My first thought was the vitiligo as well.

Also just goes to show how different a person's tastes can be. No idea who Tapit is but I can appreciate a good horse of any breed.

I do NOT like the look of this horse but I can't really put my finger on why. I don't like grays but I can look past the color to see the good and bad underneath it. I guess maybe it's just the way he's shaped, I especially don't like the hollows in his chest where his neck ties in and there is something in the way he moves in the video that makes me think he may not be as sound or healthy as they claim. He just seems "off" to me.
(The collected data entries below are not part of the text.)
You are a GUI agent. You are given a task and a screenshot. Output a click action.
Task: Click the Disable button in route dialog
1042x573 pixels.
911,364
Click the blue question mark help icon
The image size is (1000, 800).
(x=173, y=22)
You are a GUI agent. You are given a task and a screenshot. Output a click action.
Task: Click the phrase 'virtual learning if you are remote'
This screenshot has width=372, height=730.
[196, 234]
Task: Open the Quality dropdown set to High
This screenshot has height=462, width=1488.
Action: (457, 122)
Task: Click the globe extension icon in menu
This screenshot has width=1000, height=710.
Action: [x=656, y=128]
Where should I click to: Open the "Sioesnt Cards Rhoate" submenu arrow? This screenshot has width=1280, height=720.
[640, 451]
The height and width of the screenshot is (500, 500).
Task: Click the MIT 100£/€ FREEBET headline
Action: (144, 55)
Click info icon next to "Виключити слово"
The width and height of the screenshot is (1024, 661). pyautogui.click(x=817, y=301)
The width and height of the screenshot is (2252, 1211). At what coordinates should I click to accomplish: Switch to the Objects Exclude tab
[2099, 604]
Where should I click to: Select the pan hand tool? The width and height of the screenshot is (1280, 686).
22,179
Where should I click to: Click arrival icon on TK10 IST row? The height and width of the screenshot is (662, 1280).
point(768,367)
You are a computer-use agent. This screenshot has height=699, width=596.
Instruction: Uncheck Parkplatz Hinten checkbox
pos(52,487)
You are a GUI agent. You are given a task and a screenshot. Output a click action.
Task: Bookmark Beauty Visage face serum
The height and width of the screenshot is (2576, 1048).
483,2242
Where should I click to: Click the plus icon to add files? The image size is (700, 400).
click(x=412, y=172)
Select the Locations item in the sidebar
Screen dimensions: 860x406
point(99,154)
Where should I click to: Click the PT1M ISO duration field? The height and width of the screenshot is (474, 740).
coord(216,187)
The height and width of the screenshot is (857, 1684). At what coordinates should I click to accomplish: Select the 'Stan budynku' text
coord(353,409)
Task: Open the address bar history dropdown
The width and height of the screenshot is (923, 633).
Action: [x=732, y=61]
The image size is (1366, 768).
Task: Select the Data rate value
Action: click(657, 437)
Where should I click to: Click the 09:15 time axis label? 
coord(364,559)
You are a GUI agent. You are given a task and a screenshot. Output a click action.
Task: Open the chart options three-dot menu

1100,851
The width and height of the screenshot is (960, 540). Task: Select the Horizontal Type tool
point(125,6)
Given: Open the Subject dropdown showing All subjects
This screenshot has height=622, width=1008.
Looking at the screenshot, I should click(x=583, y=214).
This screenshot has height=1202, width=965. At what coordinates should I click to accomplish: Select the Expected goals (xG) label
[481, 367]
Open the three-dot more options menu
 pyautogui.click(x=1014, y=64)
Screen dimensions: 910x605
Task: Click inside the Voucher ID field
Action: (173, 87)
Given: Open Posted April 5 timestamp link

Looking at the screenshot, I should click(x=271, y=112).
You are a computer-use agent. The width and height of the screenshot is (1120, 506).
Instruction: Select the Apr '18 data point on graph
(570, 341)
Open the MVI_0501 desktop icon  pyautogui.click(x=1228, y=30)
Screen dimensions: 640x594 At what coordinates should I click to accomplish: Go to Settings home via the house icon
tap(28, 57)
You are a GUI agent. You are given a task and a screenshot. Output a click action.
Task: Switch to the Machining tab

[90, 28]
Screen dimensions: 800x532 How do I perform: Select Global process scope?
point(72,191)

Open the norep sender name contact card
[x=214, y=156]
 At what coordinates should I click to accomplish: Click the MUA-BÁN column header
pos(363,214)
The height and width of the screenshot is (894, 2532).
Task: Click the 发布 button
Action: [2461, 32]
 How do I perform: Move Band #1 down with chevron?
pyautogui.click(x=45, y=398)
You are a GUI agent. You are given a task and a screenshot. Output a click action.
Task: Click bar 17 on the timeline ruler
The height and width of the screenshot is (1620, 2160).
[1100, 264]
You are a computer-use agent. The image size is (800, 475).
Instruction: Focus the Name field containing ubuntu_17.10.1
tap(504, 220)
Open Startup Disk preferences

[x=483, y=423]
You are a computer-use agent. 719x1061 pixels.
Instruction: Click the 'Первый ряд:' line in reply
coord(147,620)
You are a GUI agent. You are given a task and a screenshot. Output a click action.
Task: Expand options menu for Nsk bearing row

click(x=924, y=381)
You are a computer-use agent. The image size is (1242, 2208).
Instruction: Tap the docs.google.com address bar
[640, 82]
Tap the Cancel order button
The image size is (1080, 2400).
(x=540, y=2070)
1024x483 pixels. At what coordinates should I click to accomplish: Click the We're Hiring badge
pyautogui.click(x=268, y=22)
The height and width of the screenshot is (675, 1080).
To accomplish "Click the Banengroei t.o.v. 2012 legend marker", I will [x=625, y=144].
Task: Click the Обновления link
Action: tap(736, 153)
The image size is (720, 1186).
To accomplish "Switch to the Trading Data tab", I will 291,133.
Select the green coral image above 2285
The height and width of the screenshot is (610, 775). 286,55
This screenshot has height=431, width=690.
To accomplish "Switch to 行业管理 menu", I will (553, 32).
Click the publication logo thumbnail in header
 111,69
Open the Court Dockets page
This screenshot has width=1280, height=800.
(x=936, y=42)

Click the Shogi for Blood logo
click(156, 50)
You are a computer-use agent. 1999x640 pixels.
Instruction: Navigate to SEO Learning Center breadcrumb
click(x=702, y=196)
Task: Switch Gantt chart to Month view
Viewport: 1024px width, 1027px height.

Maybe it's just the red flag in my head that pops up every time a horse advertised as "fun to ride" but doesn't have a single picture or video of him even tacked up, let alone being ridden. When I aim to sell a horse, I want to promote his ability under saddle and his talent for the discipline he's trained in. I look for the same thing when I look at sale horses. It makes me really wonder if they are simply trying to benefit from the Tapit name and the unusual coloring.


----------



## EliRose (Aug 12, 2012)

smrobs said:


> My first thought was the vitiligo as well.
> 
> Also just goes to show how different a person's tastes can be. No idea who Tapit is but I can appreciate a good horse of any breed.
> 
> ...


He's literally just retired from racing, still stabled at the track. He's still race fit and with his race trainer, he has no retraining to speak of. CANTER advertises the horses for race trainers, and they simply roll through each barn to see what horses are being retired, usually in the afternoons. Track horses are worked in the mornings. You're not going to see exercise riders hopping onto a horse that's not making anyone any money in the afternoon. And it is 100% illegal for anyone not licensed to sit on a horse at Penn. That is the risk you take buying off the track, but just about any trainer who is affiliated with CANTER will allow a PPE.


----------



## Yogiwick (Sep 30, 2013)

Yup, just part of the whole OTTB thing.

Honestly if a trainer is going to go through the effort of trying to find a good home through CANTER I would be far more willing to give the benefit of a doubt about things. Most people just ship them and don't give a second thought. You obviously care at least somewhat (and some more then that) to go through CANTER.


----------



## Katstica (Apr 22, 2016)

Could it be birdcatcher spots? I'm not sure if birdcatcher spots are the same thing as vitiligo, but they look somewhat similar.


----------



## smrobs (Jul 30, 2008)

Okay, thank you for the information, I wasn't aware of all that since I've never dealt with OTTBs. I still don't like his look or movement but now I understand the rest. Thank you


----------



## StephaniHren (Jan 7, 2016)

No idea about the science behind this, but I'll go ahead and weigh in with a vote for STUNNING anyways.


----------



## Tori Taylor (Oct 9, 2015)

I think he is a lovely horse with a reasonable price. Living where I do now I have an even greater appreciation for "proper" horses. And as to price a nice horse like that here on the island would be 20 to 25 million idr roughly equivalent to $1800 usd


----------